Purpose — Non-small-cell lung cancer (NSCLC) is predominantly a disease of the elderly. Retrospective analyses of the National Cancer Institute of Canada Clinical Trials Group JBR.10 trial and the Lung Adjuvant Cisplatin Evaluation (LACE) meta-analysis suggest that the elderly benefit from adjuvant chemotherapy. However, the elderly were under-represented in these studies, raising concerns regarding the reproducibility of the study results in clinical practice.

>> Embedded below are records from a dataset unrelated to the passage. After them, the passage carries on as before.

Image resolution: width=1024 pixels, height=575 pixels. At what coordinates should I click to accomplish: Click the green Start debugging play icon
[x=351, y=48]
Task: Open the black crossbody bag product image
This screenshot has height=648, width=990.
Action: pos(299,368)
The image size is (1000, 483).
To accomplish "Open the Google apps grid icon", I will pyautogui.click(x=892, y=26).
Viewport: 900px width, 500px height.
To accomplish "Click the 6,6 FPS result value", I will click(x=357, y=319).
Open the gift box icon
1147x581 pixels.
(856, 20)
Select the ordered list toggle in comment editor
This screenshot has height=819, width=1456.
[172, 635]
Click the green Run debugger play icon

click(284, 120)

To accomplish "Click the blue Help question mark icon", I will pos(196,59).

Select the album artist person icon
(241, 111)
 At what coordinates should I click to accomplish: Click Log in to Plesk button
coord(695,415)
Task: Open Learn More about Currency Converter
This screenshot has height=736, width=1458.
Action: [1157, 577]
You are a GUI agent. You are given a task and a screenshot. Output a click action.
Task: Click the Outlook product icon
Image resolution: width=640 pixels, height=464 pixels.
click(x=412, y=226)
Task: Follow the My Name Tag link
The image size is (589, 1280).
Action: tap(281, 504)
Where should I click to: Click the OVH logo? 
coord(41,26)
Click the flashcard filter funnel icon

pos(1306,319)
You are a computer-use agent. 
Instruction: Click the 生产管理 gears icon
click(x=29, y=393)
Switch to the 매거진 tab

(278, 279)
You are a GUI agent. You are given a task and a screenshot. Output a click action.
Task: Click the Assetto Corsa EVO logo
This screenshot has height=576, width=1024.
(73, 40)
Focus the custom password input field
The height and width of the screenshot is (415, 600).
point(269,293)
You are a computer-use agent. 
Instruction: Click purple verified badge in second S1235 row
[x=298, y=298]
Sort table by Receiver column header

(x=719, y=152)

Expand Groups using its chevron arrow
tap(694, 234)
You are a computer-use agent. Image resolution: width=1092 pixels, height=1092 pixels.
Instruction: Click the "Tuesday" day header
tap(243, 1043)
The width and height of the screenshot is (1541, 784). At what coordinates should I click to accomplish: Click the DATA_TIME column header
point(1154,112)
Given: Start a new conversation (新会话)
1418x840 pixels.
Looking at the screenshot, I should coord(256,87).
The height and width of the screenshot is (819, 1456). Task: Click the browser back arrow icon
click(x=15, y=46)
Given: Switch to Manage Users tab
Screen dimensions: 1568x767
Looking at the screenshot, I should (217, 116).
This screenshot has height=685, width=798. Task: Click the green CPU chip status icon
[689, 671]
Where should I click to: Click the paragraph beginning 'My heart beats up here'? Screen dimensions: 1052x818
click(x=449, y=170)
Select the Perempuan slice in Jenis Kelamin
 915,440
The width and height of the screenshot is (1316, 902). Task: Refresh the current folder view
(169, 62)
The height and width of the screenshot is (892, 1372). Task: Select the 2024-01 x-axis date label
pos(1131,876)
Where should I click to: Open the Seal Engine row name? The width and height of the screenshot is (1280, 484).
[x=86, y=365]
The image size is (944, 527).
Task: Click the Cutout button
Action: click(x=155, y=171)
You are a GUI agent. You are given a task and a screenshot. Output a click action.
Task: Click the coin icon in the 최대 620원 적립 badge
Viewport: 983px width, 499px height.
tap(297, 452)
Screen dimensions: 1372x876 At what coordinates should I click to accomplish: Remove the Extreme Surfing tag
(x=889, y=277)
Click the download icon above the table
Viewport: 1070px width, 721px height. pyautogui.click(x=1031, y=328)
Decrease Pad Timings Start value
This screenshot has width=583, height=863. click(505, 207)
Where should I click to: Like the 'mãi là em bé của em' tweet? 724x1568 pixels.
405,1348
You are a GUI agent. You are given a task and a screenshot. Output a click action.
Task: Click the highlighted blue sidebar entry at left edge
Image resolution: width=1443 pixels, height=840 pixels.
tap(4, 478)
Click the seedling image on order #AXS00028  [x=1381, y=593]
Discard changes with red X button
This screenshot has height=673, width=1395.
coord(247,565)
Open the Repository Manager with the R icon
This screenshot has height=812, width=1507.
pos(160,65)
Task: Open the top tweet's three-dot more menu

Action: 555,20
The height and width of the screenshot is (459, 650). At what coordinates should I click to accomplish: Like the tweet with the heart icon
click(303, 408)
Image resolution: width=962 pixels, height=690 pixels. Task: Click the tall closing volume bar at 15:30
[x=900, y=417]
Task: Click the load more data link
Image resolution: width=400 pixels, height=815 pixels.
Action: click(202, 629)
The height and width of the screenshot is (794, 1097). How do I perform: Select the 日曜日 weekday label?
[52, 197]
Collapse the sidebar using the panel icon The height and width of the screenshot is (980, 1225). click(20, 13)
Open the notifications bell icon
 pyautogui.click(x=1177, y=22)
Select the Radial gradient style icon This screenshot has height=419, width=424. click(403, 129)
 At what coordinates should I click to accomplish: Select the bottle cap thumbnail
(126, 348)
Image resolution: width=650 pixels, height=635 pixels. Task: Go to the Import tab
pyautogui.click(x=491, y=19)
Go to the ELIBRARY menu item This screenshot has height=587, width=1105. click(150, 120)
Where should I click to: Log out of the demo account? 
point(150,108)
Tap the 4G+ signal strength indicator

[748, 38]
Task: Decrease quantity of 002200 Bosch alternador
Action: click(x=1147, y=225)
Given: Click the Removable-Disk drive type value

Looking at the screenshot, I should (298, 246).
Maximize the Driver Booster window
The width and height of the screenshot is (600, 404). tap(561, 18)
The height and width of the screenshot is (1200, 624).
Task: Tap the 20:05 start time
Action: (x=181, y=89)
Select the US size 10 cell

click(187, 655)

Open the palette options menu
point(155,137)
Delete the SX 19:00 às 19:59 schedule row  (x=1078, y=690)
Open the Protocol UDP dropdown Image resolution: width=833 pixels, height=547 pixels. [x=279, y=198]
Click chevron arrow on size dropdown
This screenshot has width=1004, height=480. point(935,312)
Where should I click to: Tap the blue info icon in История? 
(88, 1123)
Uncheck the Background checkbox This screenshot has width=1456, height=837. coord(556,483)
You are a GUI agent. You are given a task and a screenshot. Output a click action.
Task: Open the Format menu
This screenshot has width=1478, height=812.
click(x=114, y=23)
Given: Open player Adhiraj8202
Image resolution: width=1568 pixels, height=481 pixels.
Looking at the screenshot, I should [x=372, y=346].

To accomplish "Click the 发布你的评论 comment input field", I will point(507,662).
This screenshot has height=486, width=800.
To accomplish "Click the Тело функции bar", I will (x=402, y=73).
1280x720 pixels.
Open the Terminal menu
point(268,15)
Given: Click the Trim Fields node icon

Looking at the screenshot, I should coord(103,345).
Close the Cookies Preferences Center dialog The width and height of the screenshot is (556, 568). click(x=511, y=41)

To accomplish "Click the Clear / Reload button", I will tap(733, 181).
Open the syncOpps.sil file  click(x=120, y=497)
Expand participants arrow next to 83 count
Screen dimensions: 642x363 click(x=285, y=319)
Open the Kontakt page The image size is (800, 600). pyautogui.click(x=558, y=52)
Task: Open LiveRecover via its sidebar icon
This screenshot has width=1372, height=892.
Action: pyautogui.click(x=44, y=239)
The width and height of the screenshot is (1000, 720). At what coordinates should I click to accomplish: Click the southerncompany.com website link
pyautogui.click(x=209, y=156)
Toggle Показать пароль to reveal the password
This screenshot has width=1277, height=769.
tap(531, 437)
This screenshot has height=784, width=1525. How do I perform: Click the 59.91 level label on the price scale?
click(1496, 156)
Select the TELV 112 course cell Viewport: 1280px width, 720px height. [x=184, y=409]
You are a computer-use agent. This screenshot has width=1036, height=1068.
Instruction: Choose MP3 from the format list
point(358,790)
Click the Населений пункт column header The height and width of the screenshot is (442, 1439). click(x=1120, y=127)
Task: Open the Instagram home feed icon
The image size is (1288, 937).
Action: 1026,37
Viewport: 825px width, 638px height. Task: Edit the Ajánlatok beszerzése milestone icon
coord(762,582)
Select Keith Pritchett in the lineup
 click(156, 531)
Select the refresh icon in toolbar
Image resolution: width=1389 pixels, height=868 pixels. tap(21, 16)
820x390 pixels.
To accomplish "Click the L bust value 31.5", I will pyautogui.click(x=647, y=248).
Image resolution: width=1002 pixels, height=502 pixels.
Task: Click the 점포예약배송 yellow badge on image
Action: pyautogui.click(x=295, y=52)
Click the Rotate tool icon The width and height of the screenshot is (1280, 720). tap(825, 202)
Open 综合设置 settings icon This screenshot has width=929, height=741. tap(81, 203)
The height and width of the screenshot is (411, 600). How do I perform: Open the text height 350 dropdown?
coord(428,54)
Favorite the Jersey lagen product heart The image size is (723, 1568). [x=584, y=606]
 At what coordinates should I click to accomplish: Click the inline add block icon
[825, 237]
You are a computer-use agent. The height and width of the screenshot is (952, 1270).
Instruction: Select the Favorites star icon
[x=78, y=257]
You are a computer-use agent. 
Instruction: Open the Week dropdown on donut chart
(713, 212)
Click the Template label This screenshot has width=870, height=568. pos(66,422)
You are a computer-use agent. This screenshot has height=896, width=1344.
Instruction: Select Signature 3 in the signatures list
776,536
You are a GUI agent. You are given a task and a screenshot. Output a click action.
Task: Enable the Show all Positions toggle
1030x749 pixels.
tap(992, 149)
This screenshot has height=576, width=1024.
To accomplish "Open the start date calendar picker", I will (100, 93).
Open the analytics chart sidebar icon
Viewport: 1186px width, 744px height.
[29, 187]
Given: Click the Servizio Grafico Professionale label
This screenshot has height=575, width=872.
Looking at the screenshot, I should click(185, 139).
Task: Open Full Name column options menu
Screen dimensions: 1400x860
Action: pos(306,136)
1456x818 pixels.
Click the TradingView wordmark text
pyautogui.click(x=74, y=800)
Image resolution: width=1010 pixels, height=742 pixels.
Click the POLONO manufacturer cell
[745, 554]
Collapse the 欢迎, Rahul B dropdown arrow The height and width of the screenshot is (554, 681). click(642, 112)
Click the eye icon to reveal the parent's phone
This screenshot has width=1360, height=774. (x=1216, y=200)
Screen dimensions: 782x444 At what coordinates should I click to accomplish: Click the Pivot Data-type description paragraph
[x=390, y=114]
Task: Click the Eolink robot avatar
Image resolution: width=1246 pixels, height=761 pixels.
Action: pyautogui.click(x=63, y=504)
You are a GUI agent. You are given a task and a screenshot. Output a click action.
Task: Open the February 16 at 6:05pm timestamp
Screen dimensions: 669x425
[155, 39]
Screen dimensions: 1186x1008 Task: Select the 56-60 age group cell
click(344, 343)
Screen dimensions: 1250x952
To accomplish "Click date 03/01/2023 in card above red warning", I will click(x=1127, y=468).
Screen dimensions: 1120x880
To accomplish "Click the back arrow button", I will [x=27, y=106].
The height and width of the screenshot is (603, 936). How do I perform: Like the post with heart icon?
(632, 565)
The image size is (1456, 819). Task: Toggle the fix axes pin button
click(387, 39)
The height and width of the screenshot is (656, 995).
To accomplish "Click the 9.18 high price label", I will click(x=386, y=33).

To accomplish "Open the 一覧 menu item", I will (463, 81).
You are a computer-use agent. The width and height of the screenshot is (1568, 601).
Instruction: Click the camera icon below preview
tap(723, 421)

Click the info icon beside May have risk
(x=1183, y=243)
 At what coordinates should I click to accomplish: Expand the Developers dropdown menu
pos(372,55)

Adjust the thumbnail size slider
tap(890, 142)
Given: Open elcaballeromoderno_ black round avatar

Patients and Methods — By using the Ontario Cancer Registry, we identified 6,304 patients with NSCLC who were treated with surgical resection from 2001 to 2006. Registry data were linked to electronic treatment records. Uptake of chemotherapy was compared across age groups: younger than 70, 70 to 74, 75 to 79, and ≥ 80 years. As a proxy of survival benefit from chemotherapy, we compared survival of patients diagnosed from 2004 to 2006 with survival of those diagnosed from 2001 to 2003. Hospitalization rates within 6 to 24 weeks of surgery served as a proxy of severe chemotherapy-related toxicity.

Results — In all, 2,763 (43.8%) of 6,304 surgical patients were elderly (age ≥ 70 years). Uptake of adjuvant chemotherapy in the elderly increased from 3.3% (2001 to 2003) to 16.2% (2004 to 2006). Among evaluable elderly patients, 70% received cisplatin and 28% received carboplatin-based regimens. Requirements for dose adjustments or drug substitutions were similar across age groups. Hospitalization rates within 6 to 24 weeks of surgery were similar across age groups (28.0% for patients age < 70 years; 27.8% for patients age ≥ 70 years; P = .54). Four-year survival of elderly patients increased significantly (47.1% for patients diagnosed from 2001 to 2003; 49.9% for patients diagnosed from 2004 to 2006; P = .01). Survival improved in all subgroups except patients age ≥ 80 years.

Conclusion — Uptake of adjuvant chemotherapy for NSCLC increased in patients age 70 years or older following reporting of pivotal adjuvant chemotherapy trials, but it remained below that for patients younger than age 70 years. Adoption of adjuvant chemotherapy appears to be associated with significant survival benefit in the elderly (age ≥ 70 years), with tolerability apparently similar to that of patients who are younger than age 70 years.



Cuffe S, Booth CM, Peng Y, Darling GE, Li G, Kong W, Mackillop WJ, Shepherd FA. J Clin Oncol. 2012; 30(15):1813-21. Epub 2012 Apr 23.